Wade Avenue (western segment also known as Raleigh-Chapel Hill Expressway or Wade Avenue Extension) is a route in The Triangle region of North Carolina that links Interstate 40 (I-40), I-440, and downtown Raleigh. The western segment of this road is a four-lane freeway and the eastern segment is an urban boulevard with a mix of at-grade intersections and grade-separated interchanges; I-440 (known locally as the Beltline) splits the segments. Wade Avenue provides a shortcut to North Raleigh for I-40 traffic (to and from Durham) via I-440; thus, along the west segment the eastbound direction is signed as TO I-440 and the westbound direction is signed as TO I-40. Wade Avenue's eastern terminus is at U.S. Route 401 (US 401; Capital Boulevard), shortly after an interchange with US 70 (Glenwood Avenue) and North Carolina Highway 50 (NC 50; Creedmoor Road).

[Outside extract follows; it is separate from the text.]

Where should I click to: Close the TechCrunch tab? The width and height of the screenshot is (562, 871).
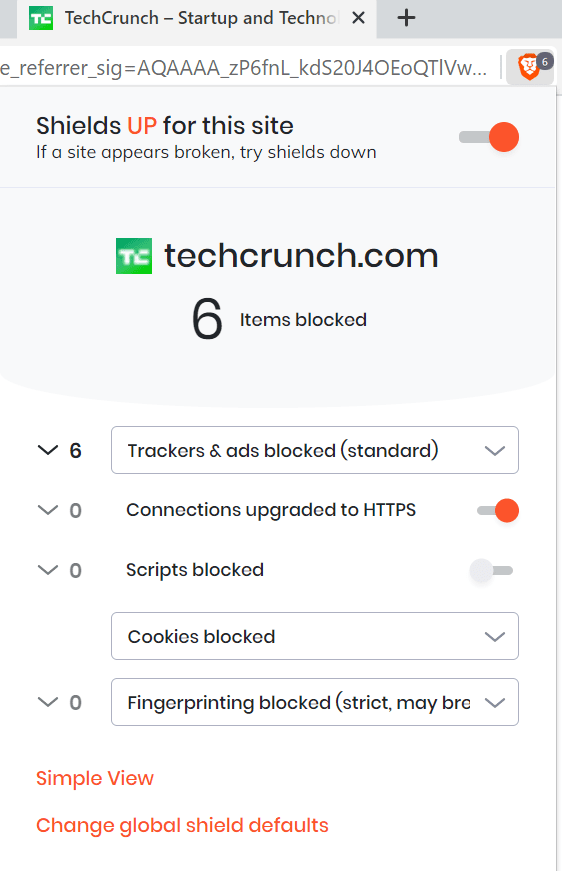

The Wade Avenue/I-440/US 1 interchange is subject to frequent traffic jams, as is the Wade Avenue/I-40 interchange. The first exit off Wade Avenue traveling east (Edwards Mill Road) is commonly used as a way to get to the PNC Arena and Carter–Finley Stadium, which are easily visible from the freeway. The Blue Ridge Road exit is commonly used as a route to get to the North Carolina State Fairgrounds, and the North Carolina Museum of Art.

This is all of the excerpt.